_Records shown:_
:::::

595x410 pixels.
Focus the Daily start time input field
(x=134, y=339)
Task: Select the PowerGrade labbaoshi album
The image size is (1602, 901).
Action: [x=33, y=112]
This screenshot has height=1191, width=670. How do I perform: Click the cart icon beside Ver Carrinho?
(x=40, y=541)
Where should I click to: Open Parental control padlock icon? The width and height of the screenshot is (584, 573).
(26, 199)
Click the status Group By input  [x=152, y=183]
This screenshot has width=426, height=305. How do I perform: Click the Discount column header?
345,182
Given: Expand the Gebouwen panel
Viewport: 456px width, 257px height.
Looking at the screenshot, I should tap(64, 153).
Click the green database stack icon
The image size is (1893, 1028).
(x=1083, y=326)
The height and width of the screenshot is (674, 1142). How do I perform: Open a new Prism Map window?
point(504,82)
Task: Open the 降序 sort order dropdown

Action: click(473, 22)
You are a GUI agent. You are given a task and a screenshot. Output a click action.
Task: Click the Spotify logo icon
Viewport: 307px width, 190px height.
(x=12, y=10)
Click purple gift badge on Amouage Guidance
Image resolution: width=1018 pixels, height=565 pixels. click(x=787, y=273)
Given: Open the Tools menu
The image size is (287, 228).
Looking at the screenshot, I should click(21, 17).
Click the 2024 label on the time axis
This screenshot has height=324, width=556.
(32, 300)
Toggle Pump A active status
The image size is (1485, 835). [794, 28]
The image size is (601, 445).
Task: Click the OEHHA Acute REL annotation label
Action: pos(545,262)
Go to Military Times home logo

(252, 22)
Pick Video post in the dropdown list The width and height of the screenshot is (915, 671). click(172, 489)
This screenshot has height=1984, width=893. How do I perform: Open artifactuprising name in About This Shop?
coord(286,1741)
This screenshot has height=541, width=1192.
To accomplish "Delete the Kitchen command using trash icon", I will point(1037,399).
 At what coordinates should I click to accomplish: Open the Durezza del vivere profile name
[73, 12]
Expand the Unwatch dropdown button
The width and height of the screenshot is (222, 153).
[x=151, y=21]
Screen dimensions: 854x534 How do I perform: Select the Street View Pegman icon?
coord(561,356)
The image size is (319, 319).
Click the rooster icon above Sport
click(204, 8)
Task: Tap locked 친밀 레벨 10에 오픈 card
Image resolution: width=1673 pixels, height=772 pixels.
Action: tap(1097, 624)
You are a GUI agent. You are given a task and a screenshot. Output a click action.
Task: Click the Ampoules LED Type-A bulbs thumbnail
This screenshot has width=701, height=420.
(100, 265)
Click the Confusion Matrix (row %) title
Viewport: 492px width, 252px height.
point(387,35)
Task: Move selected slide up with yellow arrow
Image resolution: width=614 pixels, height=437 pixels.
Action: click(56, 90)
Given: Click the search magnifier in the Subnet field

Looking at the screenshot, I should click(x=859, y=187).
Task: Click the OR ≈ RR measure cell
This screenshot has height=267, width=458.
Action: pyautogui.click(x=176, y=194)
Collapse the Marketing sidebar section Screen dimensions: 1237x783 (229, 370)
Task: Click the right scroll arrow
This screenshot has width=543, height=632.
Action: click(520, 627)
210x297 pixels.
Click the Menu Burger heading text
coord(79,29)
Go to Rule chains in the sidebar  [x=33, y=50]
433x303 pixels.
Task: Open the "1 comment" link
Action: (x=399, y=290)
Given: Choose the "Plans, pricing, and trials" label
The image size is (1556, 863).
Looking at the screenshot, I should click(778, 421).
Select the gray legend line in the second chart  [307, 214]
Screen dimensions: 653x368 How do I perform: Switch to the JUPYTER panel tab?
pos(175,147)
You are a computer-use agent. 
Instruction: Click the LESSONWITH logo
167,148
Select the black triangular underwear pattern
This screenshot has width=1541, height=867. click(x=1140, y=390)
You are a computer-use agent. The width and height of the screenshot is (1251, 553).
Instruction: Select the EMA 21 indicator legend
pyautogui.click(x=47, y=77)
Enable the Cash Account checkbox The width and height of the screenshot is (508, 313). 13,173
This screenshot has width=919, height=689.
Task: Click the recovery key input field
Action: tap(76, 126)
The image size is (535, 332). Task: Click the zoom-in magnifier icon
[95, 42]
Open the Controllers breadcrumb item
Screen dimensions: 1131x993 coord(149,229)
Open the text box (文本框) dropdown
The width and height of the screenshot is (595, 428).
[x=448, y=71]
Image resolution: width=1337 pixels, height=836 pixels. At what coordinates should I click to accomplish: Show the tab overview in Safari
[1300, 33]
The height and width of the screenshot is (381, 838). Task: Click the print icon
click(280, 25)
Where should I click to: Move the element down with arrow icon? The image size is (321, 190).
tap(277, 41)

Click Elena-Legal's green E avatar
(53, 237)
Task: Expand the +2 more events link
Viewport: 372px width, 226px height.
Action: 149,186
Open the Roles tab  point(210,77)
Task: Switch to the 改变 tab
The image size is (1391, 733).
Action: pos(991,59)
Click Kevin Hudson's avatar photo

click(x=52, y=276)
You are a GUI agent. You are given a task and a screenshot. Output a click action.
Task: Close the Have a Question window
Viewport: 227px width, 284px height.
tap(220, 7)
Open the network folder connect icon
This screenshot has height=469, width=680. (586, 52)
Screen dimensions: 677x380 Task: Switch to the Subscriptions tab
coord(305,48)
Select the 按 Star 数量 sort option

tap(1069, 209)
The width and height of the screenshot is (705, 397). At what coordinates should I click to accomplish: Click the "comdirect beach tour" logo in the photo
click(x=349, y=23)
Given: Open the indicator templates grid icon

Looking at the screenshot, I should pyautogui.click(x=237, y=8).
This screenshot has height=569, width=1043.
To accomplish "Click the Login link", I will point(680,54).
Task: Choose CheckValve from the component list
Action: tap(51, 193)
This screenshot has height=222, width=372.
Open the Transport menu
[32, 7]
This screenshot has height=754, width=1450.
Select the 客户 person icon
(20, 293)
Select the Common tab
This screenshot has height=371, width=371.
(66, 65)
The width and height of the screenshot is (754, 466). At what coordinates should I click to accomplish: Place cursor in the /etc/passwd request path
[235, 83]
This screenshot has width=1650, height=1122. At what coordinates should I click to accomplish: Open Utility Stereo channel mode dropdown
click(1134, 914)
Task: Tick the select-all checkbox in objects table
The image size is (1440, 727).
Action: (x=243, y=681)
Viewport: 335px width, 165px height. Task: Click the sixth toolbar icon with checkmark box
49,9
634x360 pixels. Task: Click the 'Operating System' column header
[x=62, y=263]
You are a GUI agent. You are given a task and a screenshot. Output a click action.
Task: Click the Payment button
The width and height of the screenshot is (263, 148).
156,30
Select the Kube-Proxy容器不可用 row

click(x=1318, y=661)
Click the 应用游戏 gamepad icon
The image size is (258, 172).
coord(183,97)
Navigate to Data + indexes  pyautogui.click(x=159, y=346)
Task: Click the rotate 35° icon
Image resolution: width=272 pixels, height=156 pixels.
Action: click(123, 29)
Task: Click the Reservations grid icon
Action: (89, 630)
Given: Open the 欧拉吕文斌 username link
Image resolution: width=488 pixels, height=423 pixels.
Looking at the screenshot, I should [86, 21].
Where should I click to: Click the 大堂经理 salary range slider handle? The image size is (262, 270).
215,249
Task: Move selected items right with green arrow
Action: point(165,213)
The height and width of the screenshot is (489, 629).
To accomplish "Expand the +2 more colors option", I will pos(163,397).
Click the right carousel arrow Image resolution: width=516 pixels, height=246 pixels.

:::::

_Instructions for the task:_
Convert the lines of the listing above into a Markdown table with the columns No. and Entry, starting with the line that contains "Go to Rule chains" and going on through the line that contains "This screenshot has width=1541, height=867.". Number each line in order and leave out any blank lines.

_Exercise answer:_
| No. | Entry |
|---|---|
| 1 | Go to Rule chains in the sidebar  [x=33, y=50] |
| 2 | 433x303 pixels. |
| 3 | Task: Open the "1 comment" link |
| 4 | Action: (x=399, y=290) |
| 5 | Given: Choose the "Plans, pricing, and trials" label |
| 6 | The image size is (1556, 863). |
| 7 | Looking at the screenshot, I should click(778, 421). |
| 8 | Select the gray legend line in the second chart  [307, 214] |
| 9 | Screen dimensions: 653x368 How do I perform: Switch to the JUPYTER panel tab? |
| 10 | pos(175,147) |
| 11 | You are a computer-use agent.  |
| 12 | Instruction: Click the LESSONWITH logo |
| 13 | 167,148 |
| 14 | Select the black triangular underwear pattern |
| 15 | This screenshot has width=1541, height=867. click(x=1140, y=390) |